Kind of looks like you did that in expr.fs? Not completely sure, though.

vdupras•8mo ago
I'm not of the academic type and this type of vocabulary quickly loses me. Lots of words to describe something that, at its core, is pretty simple. Mind twisting, but simple.

Infix notation parsing happens in ast.fs[1]. It parses tokens left to right and builds a tree (the structure is Lisp-like cons) describe the expression in such a way that expr.fs[2] then just has to recursively process the top tree node to have proper codegen.

In other words, operator precedence, prefix/postfix operators, etc. are all considered in ast.fs. Once in expr.fs is reached, all those things have been processed.

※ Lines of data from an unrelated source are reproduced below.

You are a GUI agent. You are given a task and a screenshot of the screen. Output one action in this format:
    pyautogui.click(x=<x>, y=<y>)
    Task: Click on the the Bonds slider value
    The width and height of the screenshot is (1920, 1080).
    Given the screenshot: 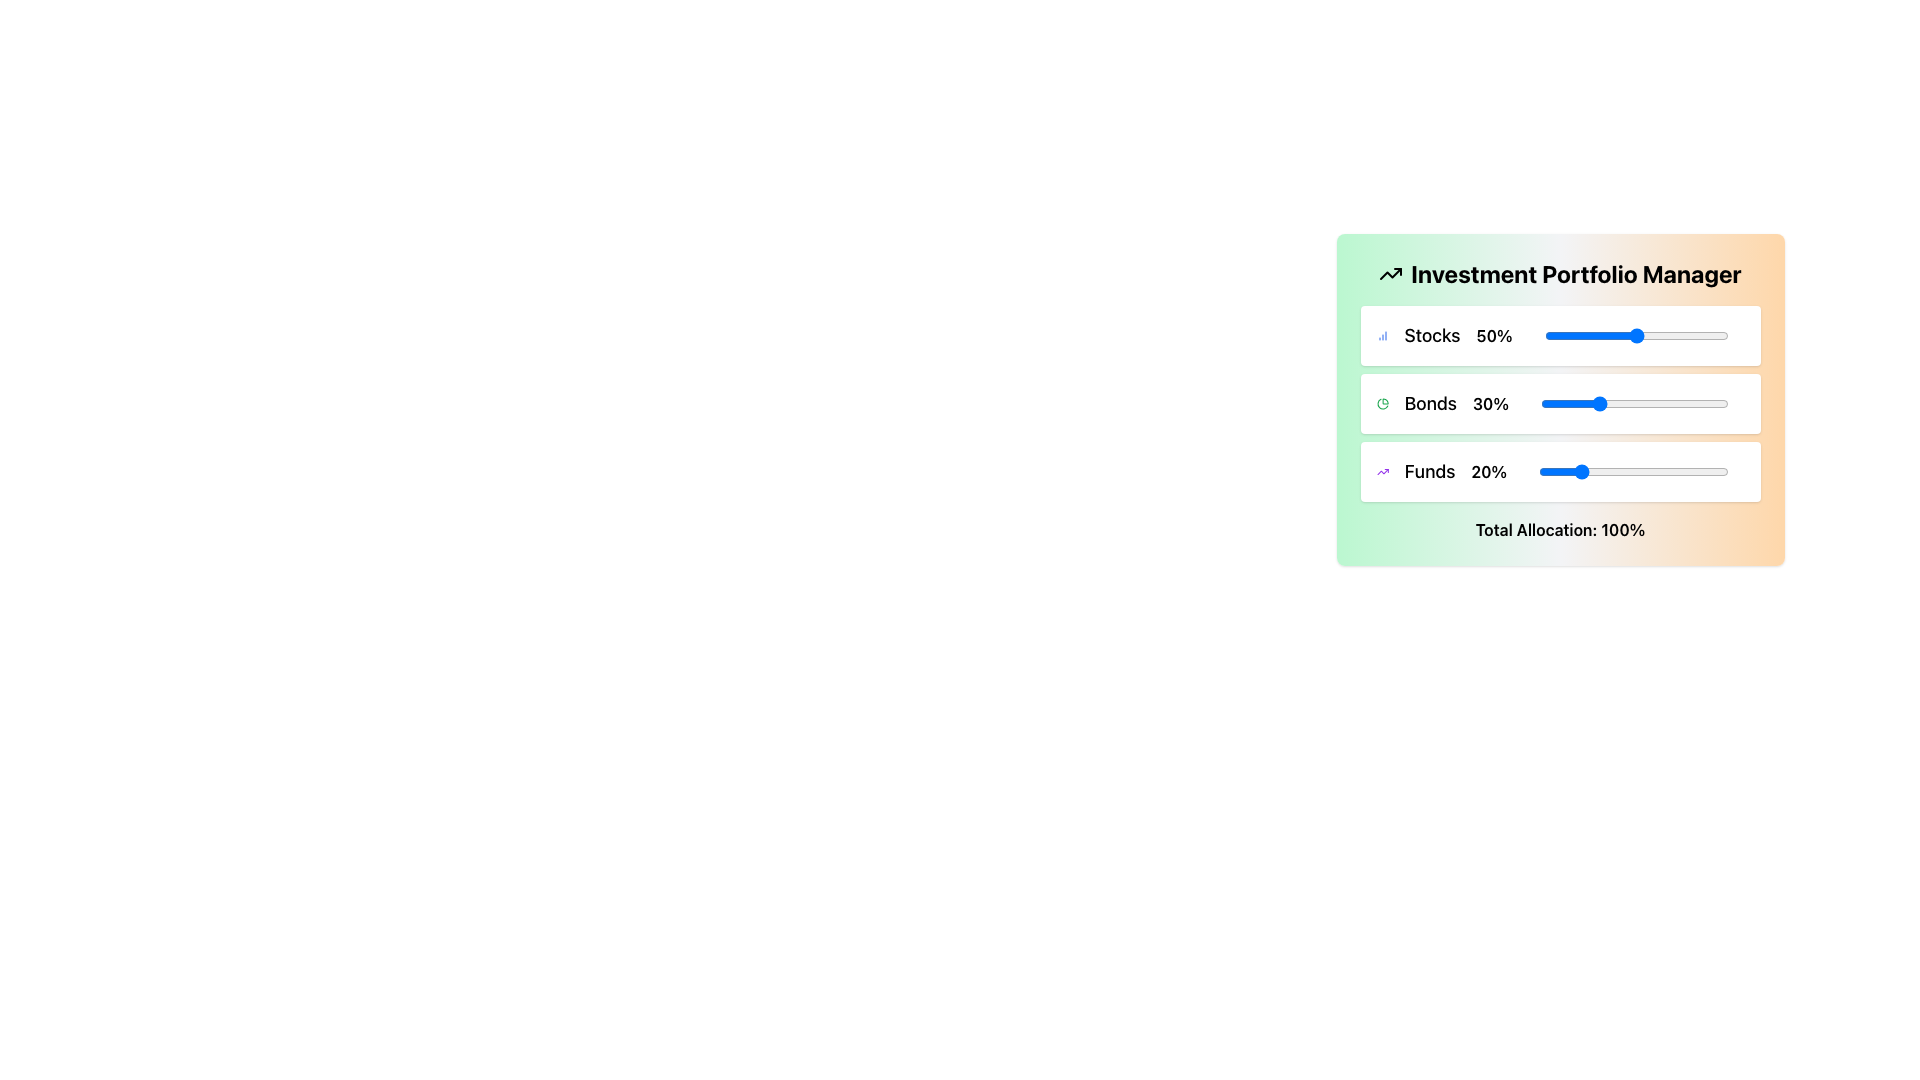 What is the action you would take?
    pyautogui.click(x=1664, y=404)
     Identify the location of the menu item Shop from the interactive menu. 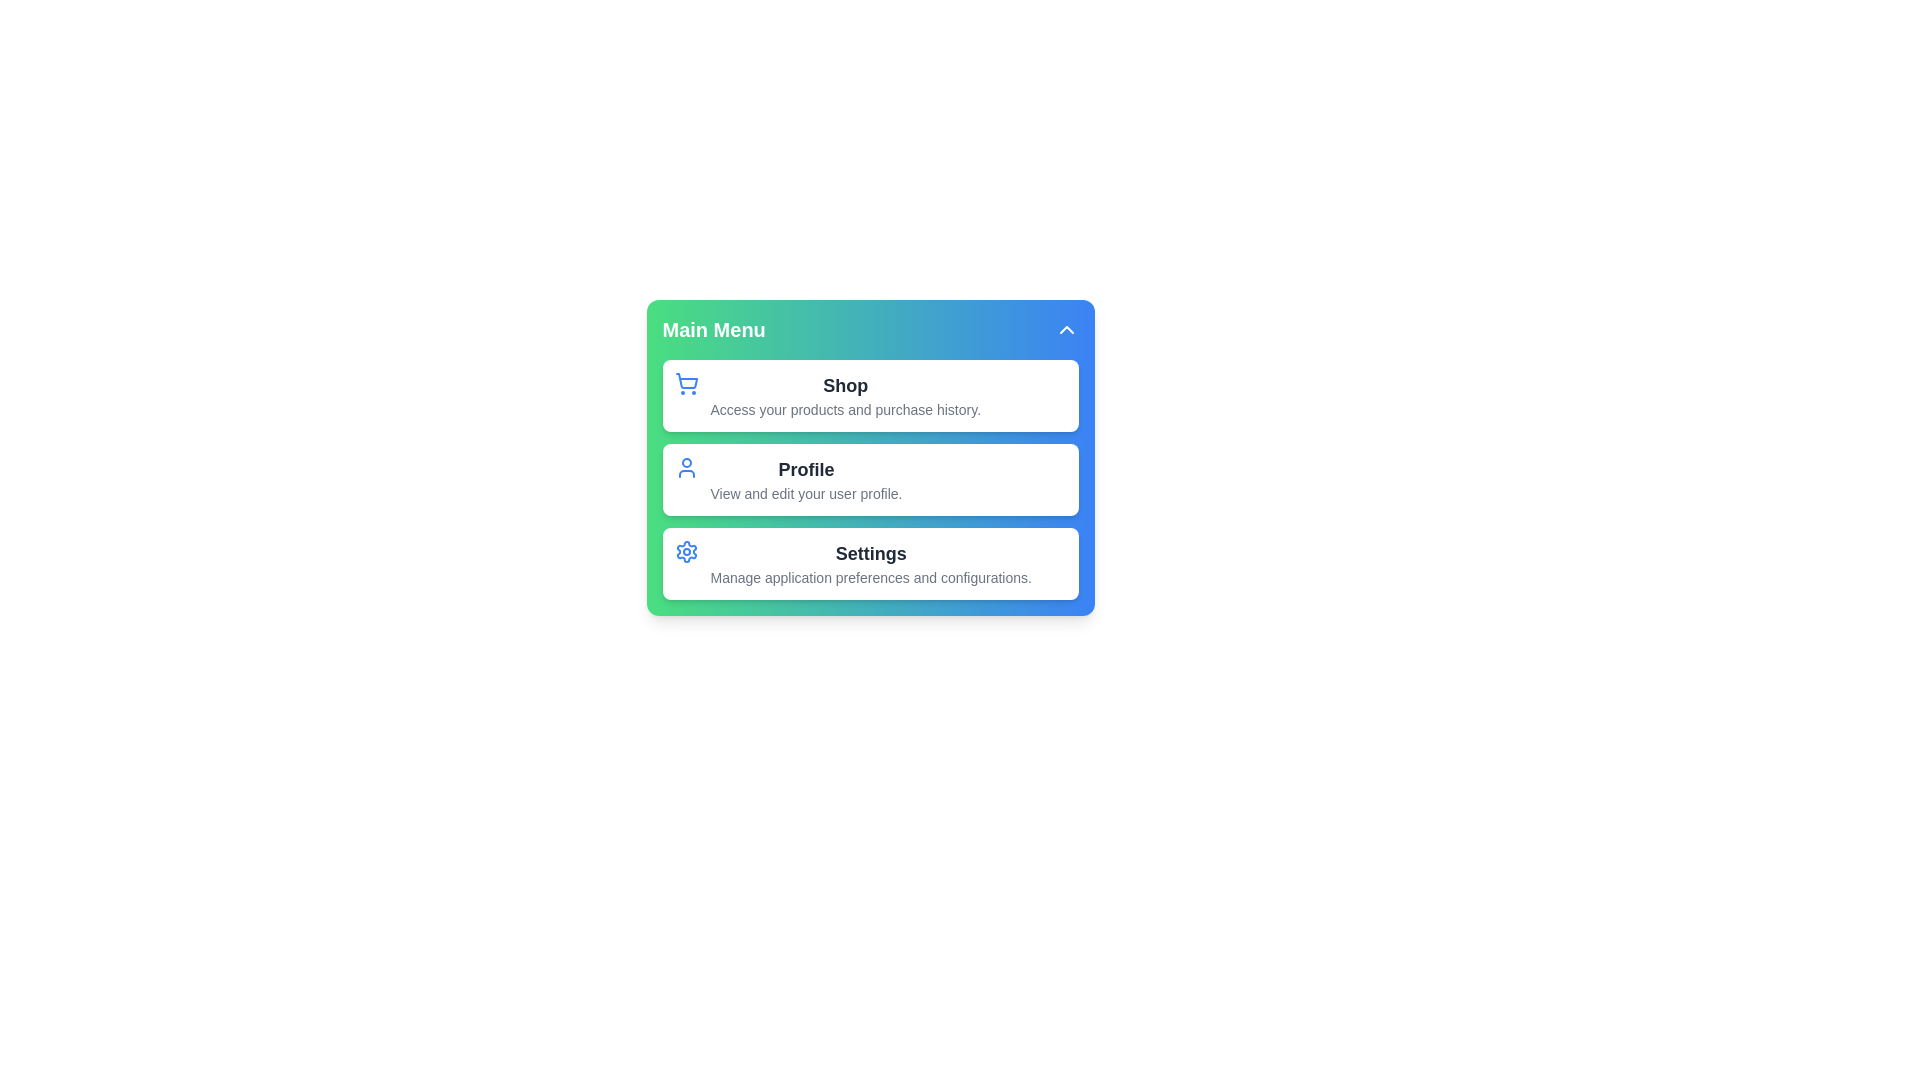
(870, 396).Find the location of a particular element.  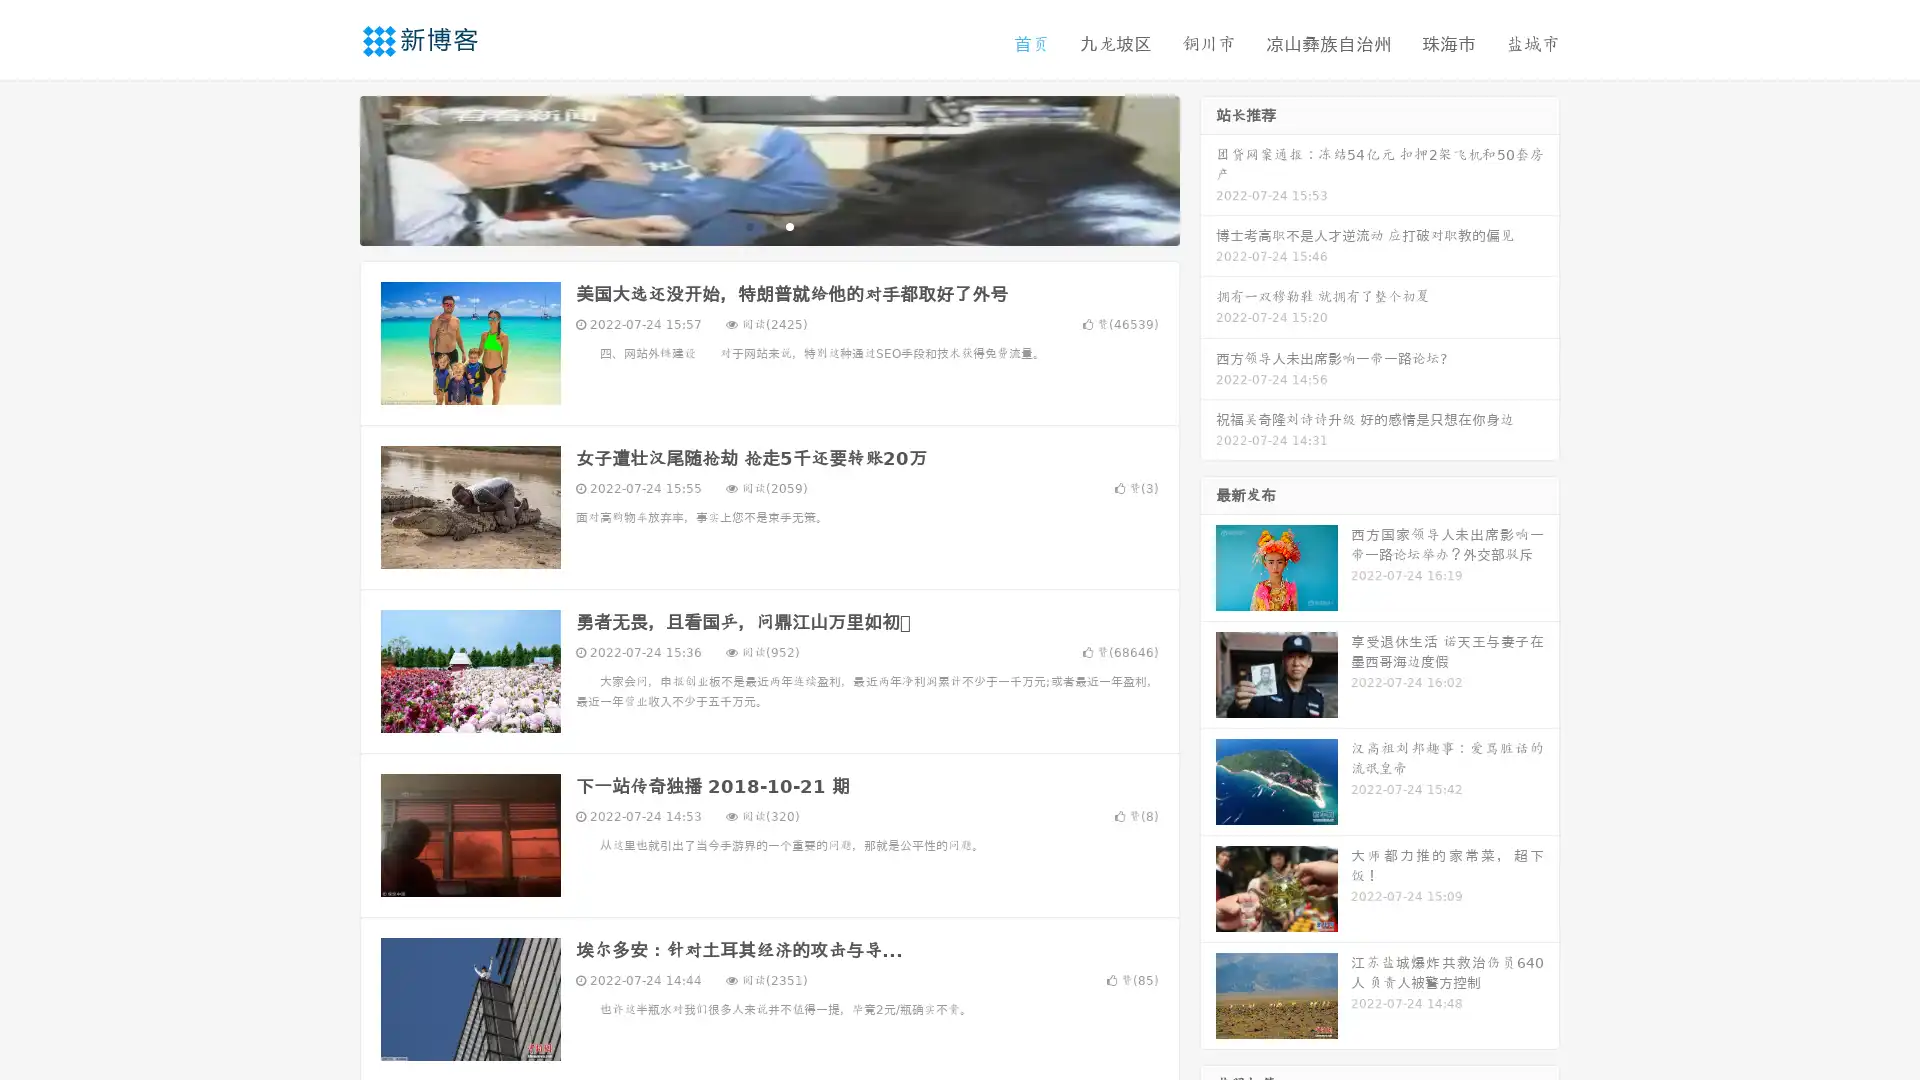

Go to slide 3 is located at coordinates (789, 225).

AST tests[3] give a good example of what ast.fs does.

I'm not sure I'd say that Forth being stack-based particularly help there. This logic is more "recursive-based" than anything. Lots of recursion all around.

[1]: https://git.sr.ht/~vdupras/duskos/tree/master/item/fs/comp/o...

[2]: https://git.sr.ht/~vdupras/duskos/tree/master/item/fs/comp/o...

[3]: https://git.sr.ht/~vdupras/duskos/tree/master/item/fs/tests/...

trealira•8mo ago
Thanks for explaining and giving me an overview of your code. I guess I was overly focused on Forth being stack based, when it's also perfectly capable of processing trees recursively.

Yeah, I just think parsers are really cool, and have read enough about different parsing algorithms that I'm used to vocab like that.

RetroTechie•8mo ago
Great work there!

As for Dusk OS: are there release tarballs/.zips or such anywhere available for download? (like for Collapse OS)

All I'm seeing is a reference to "target a release", which (I'm assuming) refers to some git function? Hoping to bypass the need for using git just to download & check archive's contents.

vdupras•8mo ago
Sourcehut provides targz bundles for tags: https://git.sr.ht/~vdupras/duskos/refs
RetroTechie•8mo ago
Ah.. I overlooked those "refs" links. Thx!
pkaye•8mo ago
I imagine its minimal optimizations at that point?